John Schlesinger, a Jewish, openly gay filmmaker who died of cancer several months ago, is better-known for his 1969 Oscar-winning picture, Midnight Cowboy. That X-rated movie, starring Dustin Hoffman and Jon Voight, also had gay subtext in the relationship between its loser-protagonists.
However, Sunday, Bloody Sunday should be considered Schlesinger’s finest work, a complex, remarkably modulated, and emotionally effective drama about three Londoners and the breakup of two love-affairs.
The premise is rather simple. Dr. Daniel Hirsch (Peter Finch), a gay Jewish doctor in his forties, and Alex Greville (Glenda Jackson), a career counsellor in her thirties, are both in love with Bob Elkin (Murray Head), a boyish, successful sculptor who casually divides his time and affections between them. Bob claims he has no special sexual preference, and he doesn’t understand what upsets the two older people about sharing him since he loves them both.
The film offers sharp observations about the clash of three personalities and their divergent lifestyles. Of the three, the most nuanced character is that of Hirsch, a quiet, intelligent doctor who seems to have accepted his homosexuality and Jewishness. Finch wears a yarmulke when he goes to his nephew’s Bar-Mitzva, and he seems to have resolved the tension between his religious and sexual orientation. He lives a balanced life. As a screen personae, Dr. Hirsch is something of a first–a homosexual character who is not pathetic, grotesque, or pathological–a man with self-esteem and dignity.
However, the one scene that caused more stir and scandal than any other scene was the natural kiss exchanged between Dr. Hirsch and Bob. In Hollywood, same-sex relationships have been defined in terms of wild, dangerous sex. Up until then, the stereotypical portrayal of gay sexuality was as risky and deviant, often carried out in public places. Sunday, Bloody Sunday featured the first affectionate kiss onscreen between two men that was not used as a cheap plot device or sensationalistic shock.

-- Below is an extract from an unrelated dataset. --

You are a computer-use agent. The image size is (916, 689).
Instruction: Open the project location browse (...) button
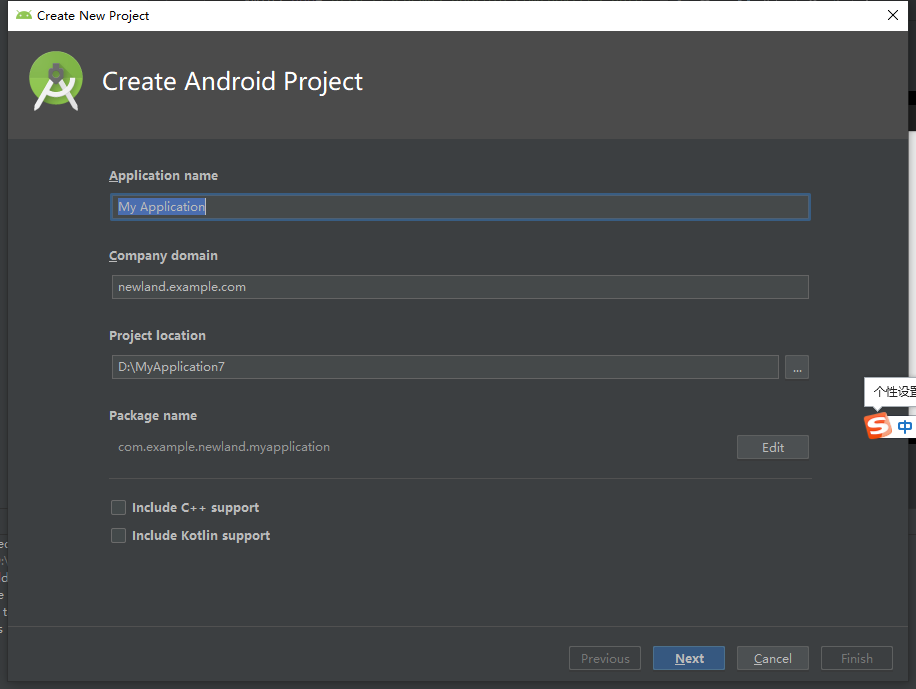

This is precisely what made the scene “problematic.” Observing affectionate love between men was out of the question. The scene drew gasps and comments from audiences wherever the movie played. Rumors circulated at the time that “the kiss scene” was the reason why some theaters refused to book the picture. The London Press was full of stories of customers complaining that the kiss “made them sick to her stomach,” that it forced them to turn their eyes away from the screen if not leave the theater in disgust. The response revealed once more the latent (and sometimes manifest) homophobia that prevailed among mainstream audiences in the 1970s.
A character-driven introspective British production, Sunday, Bloody Sunday defies the conventions of American studio moviemaking, then and now. The two adults are more interesting characters because they are given the social values–they’re committed to romantic stability–with which the audience can identify. At the end of the film, when Bob goes to America, leaving Hirsch and Alex to fend for themselves, it is clear that their lives will continue though they’re trapped in resignation.
At the time, Schlesinger insisted that Sunday, Bloody Sunday was “not about the sexuality of these people.” He was right, though few people believed him. Unlike most films at the time, Sunday, Bloody Sunday took for granted the protagonists’ sexuality–something that gay and lesbians activists have been asking for generations. It was a film about human relationships and how they do not always match our ideas about what love ought to be. Everyone in the film settles for something less than they had hoped for or been taught to expect by the mass media.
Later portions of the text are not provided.